Tim Ewald has an astute post entitled PaulD's new XSD data binding WG where he discusses a recently chartered W3C working group. He writes

Paul responded to yesterday's post to explain the need for the new W3C XML Schema Patterns for Databinding Working Group, which he chairs. He points out that the move by the WS-I to deprecate encoding in favor of literal schema was based on a reasonable argument (that there is no spec for how to translate an XSD in a WSDL - which describes a tree of named structural types - into an input to SOAP encoding - which acts on a graph of unnamed structural types) but that the end result made interop harder because it opened up the door to using all of XSD. I disagree. The WSDL spec opened the door to using all of XSD for both encoded and literal bindings. The work that SOAPbuilders did provided a set of test cases for mapping common types and structures. It did not, however, address questions like “how do you map substitution groups to code using an encoded binding”, something that is completely legal according to WSDL. In other words, the shift from encoding to literal in no way widened the number of databinding cases we had to be concerned about. That's a red herring. The real problem has been the lack of SOAPbuilders-style test suites to cover more of XSD or the lack of a formal specification that narrows XSD to a more easily supported subset (an option that the WS-I discarded).

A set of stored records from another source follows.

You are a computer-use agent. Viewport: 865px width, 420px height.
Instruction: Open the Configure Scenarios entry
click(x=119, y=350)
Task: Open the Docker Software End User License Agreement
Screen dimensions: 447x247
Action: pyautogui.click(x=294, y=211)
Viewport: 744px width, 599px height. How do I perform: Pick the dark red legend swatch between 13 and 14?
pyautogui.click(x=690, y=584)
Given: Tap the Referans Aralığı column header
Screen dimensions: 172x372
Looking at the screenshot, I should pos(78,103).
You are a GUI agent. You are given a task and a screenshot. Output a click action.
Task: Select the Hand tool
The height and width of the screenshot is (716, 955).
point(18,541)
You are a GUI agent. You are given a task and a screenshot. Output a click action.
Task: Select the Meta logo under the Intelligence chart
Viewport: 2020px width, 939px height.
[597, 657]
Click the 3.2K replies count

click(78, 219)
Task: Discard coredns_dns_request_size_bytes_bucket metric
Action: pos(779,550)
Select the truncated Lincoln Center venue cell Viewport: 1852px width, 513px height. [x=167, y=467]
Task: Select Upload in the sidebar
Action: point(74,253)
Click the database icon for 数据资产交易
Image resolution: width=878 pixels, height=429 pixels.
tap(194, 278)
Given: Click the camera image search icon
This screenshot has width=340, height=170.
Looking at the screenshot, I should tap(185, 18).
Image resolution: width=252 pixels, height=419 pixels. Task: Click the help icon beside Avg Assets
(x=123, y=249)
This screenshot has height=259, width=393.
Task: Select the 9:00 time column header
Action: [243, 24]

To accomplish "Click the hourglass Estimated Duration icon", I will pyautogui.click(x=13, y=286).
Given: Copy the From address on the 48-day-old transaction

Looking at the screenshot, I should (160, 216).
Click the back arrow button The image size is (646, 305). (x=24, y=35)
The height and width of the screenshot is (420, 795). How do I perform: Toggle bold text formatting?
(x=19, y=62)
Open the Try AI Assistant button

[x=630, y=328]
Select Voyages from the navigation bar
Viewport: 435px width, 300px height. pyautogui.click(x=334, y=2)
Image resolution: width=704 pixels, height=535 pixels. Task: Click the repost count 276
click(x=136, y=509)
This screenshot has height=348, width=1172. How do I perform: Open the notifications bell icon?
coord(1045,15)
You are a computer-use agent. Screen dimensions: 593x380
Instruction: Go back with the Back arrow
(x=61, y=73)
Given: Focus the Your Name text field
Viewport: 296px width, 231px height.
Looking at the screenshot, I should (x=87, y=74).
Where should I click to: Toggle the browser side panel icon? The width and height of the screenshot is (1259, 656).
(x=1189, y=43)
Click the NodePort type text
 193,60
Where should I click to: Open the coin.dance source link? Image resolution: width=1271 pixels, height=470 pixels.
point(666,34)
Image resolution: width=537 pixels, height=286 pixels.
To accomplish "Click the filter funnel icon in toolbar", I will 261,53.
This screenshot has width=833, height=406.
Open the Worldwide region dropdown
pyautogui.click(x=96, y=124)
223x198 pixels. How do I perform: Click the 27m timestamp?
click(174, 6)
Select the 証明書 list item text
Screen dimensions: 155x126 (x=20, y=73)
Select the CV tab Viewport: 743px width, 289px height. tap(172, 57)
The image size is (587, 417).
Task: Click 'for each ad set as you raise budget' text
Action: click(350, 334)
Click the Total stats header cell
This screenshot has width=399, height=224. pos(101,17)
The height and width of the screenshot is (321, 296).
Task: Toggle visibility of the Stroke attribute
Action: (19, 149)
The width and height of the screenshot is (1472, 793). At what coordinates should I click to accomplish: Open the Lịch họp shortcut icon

This is one of those issues which that which I use to blame on the complexity of XSD but have adjusted to also blaming vendors of XML Web services toolkits as well. The core problem is that every vendor of XML Web Services toolkits pretends they are selling a toolkit for programming with distributed objects and tries their best to make their tool hide the XML-ness of the wire protocols (SOAP), interface description language (WSDL) and data types (XSD). Of course, these toolkits are all leaky abstractions made even leakier than usual by the impedance mismatch between XSD and the typical statically typed, object oriented programming language that is popular with the enterprise Web services crowd (i.e. Java or C#).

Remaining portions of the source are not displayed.